**Document excerpt**

────────────────────

I added the little bead on top of the sanding dome and made the places where the pipes will connect. I added a top to the steam dome made from PEX and some half round styrene and filled with putty. 

I am pretty pleased.


----------



## East Broad Top (Dec 29, 2007)

That's coming along quite nicely! 

Later,

K


----------



## Totalwrecker (Feb 26, 2009)

d_sinsley said:


> John I like the little "tool" boxes on either side to the back on either side. I assume that's what they are. they must also be the seats?



I'm thinking seats first and lockers second. They can put their grips in and lock the engineer's seat when they go to beans, general items like flags and fusees under the fireman's. In the winter the water jug comes in and out on the tender in summer....I'm guessin'
John


----------



## d_sinsley (Mar 29, 2011)

East Broad Top said:


> That's coming along quite nicely!
> 
> Later,
> 
> K


Not sure what was in the back of the real thing, But CR&N #3 is going to have wood seats/lockers. That some nice interior detail.


----------



## d_sinsley (Mar 29, 2011)

*It's looking like a loco*

Starting to look like a locomotive. In this picture most everything I had built to date is installed and most of it painted black. I glued on the domes, the smoke stack base, headlight base, the other cylinder and steam chest, added the cross head and support bar, the side rods are done, add the nut thing that attaches the pilot truck, the pilot supports are on, the bell is on. Not in the picture but done are the oil lines to the steam chest, and the nuts on the pilot support brackets.

I had a little snafu when I went to install the cross heads. they hit the front wheel crank. I used the picture for cylinder placement but ended up being to narrow for the bachmann wheels. So I had to separate them and move them out about a 1/8 to 1/4 inch each. All n all the whole thing is coming together nicely. Still need equalizing springs and bar for the second and third diver, I didn't like the first ones the new ones are much better but not installed yet. The first drivers also need springs. Then I will tackle the pilot truck. After that I will have to take on the cab before all the controls and pluming an be located.

Still a long way to go.
Interesting how the photo came out. The stack and light do not actually lean forward like that. they are straight promise.


----------



## East Broad Top (Dec 29, 2007)

d_sinsley said:


> Not sure what was in the back of the real thing, But CR&N #3 is going to have wood seats/lockers. That some nice interior detail.

────────────────────

**Data extract**
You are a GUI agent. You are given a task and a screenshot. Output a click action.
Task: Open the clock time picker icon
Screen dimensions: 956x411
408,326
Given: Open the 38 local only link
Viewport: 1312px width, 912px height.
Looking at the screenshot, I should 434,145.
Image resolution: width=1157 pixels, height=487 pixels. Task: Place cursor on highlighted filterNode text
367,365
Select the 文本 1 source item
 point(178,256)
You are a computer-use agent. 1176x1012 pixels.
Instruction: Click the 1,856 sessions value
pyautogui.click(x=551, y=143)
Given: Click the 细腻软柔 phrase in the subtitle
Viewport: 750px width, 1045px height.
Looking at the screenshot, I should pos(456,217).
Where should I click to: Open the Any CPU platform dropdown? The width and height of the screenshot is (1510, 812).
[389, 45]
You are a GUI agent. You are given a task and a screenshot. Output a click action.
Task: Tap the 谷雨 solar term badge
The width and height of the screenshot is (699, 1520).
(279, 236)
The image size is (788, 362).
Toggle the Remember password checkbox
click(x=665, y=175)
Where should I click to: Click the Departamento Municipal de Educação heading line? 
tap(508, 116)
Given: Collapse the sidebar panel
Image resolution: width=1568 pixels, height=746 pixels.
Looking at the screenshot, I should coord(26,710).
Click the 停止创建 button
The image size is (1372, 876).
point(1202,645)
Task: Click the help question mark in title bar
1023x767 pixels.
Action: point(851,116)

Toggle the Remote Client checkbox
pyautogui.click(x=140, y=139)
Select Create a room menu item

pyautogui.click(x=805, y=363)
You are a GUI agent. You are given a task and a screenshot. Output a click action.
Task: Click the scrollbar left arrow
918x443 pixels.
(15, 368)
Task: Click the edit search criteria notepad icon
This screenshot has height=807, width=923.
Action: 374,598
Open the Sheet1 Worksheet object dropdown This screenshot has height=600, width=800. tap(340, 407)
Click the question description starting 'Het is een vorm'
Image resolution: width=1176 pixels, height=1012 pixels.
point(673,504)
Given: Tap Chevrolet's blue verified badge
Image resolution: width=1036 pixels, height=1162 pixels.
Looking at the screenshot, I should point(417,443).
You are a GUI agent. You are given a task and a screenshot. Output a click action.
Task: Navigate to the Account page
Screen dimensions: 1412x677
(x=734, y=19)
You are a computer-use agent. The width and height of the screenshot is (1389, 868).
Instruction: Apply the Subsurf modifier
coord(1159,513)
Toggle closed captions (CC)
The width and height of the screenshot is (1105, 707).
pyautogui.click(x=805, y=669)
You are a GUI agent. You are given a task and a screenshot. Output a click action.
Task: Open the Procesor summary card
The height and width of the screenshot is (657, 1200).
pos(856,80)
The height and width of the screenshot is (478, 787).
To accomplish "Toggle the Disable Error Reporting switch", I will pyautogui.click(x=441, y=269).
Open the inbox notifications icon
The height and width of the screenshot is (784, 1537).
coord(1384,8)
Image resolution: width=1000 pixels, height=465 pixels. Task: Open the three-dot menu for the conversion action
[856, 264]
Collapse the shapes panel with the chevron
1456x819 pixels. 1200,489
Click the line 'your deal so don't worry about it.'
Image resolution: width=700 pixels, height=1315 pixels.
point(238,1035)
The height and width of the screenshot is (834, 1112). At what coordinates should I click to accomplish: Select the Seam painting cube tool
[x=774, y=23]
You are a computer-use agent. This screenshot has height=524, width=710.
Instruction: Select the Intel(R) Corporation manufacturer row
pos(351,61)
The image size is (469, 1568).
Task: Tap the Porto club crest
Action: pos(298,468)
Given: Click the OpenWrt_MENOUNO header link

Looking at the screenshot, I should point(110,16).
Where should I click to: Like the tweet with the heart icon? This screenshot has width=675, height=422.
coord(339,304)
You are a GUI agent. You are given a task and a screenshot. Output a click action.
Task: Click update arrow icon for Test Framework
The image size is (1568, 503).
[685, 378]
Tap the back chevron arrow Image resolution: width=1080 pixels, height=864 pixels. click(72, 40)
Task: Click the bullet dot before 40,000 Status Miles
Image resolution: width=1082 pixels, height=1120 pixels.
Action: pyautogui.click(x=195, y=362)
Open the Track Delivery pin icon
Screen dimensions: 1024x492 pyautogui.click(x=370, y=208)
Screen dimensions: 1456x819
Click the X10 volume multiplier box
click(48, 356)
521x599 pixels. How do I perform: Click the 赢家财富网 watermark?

────────────────────

**Requests**
(a) Please answer these questions about the locomotive build thread:
(i) What materials were used for the top of the steam dome?
(ii) What did the cross heads hit when they were first installed?
(iii) By how much was each cylinder moved outward?
(b) In the locomotive build thread, why did the cylinders have to be separated and moved outward?

**Written responses**
(a)
(i) PEX and some half round styrene, filled with putty.
(ii) The front wheel crank.
(iii) About 1/8 to 1/4 inch.

(b) The cylinders had been placed using a picture, but that spacing was too narrow for the Bachmann wheels, so the cross heads hit the front wheel crank. Moving each cylinder out about 1/8 to 1/4 inch fixed the problem.